WORK ITEM:
How many lines in the listing contain the word "computer"? Reply with the number alone.

# # # # #

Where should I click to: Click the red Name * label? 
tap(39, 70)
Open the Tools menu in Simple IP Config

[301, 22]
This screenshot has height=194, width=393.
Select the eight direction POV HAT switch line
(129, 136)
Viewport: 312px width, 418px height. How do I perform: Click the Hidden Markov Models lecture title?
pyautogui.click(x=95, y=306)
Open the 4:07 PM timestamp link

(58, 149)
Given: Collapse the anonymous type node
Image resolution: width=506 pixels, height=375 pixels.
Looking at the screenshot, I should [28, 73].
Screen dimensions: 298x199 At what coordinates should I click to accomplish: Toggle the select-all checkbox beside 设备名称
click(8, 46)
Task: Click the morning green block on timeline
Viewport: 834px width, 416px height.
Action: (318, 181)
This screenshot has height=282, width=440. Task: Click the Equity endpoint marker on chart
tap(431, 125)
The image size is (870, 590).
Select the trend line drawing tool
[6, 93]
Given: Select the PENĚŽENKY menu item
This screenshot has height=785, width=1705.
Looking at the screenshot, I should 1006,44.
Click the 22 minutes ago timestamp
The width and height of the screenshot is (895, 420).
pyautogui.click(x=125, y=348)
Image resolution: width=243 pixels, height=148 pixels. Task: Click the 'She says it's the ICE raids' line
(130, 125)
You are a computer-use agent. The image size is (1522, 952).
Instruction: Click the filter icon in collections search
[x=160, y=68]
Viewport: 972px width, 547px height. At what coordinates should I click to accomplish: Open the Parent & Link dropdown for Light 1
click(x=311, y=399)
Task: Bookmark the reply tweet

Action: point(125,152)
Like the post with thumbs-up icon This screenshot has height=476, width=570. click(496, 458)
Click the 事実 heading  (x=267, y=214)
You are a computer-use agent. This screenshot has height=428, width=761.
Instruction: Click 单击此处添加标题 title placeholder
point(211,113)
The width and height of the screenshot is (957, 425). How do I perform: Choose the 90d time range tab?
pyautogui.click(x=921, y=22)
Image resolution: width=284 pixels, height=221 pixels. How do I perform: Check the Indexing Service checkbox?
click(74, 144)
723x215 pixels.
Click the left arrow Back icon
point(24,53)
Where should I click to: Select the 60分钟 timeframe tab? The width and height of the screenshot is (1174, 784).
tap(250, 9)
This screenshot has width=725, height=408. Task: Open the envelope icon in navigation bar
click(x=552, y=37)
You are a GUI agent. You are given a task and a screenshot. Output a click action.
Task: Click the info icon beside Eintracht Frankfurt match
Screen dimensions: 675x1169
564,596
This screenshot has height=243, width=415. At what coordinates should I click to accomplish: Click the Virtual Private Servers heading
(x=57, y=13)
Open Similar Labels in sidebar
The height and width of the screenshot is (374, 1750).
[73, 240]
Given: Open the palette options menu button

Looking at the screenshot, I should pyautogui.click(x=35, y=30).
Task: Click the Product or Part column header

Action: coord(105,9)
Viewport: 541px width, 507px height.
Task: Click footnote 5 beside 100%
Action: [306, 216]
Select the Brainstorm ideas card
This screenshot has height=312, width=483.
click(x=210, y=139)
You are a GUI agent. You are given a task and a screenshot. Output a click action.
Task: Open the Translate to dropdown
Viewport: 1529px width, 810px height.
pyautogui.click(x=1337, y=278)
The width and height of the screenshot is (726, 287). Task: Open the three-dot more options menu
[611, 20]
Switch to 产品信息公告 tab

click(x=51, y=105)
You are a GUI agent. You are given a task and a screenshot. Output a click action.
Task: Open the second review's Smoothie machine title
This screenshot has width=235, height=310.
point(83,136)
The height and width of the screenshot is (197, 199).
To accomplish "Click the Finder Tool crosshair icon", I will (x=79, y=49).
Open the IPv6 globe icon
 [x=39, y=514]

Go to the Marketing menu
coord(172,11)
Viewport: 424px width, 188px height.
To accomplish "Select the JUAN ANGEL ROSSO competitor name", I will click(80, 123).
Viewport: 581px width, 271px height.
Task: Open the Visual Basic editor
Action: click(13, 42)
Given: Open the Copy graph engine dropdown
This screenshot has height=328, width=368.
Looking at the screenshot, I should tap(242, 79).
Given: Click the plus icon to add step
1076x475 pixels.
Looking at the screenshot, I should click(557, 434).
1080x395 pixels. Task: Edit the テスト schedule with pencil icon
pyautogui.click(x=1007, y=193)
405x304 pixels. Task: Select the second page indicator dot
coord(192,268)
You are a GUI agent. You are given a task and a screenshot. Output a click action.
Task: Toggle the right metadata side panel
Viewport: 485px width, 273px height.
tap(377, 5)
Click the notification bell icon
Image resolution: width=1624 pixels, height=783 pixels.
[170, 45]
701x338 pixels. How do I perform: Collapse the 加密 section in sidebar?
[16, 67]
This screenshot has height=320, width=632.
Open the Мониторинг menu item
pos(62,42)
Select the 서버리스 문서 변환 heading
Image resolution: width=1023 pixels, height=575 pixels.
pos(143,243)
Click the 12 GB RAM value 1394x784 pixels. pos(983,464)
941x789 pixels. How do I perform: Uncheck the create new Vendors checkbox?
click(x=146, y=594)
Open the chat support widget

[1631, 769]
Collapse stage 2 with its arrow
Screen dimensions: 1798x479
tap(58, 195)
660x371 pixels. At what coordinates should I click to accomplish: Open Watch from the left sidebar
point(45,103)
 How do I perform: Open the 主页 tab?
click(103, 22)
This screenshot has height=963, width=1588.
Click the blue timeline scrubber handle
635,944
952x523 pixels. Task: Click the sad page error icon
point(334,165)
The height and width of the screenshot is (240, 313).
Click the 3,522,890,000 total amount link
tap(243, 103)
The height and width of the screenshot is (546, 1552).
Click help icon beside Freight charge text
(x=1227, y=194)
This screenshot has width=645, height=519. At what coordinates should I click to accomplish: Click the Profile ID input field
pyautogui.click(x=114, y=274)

# # # # #

ANSWER TO THIS EXERCISE:
2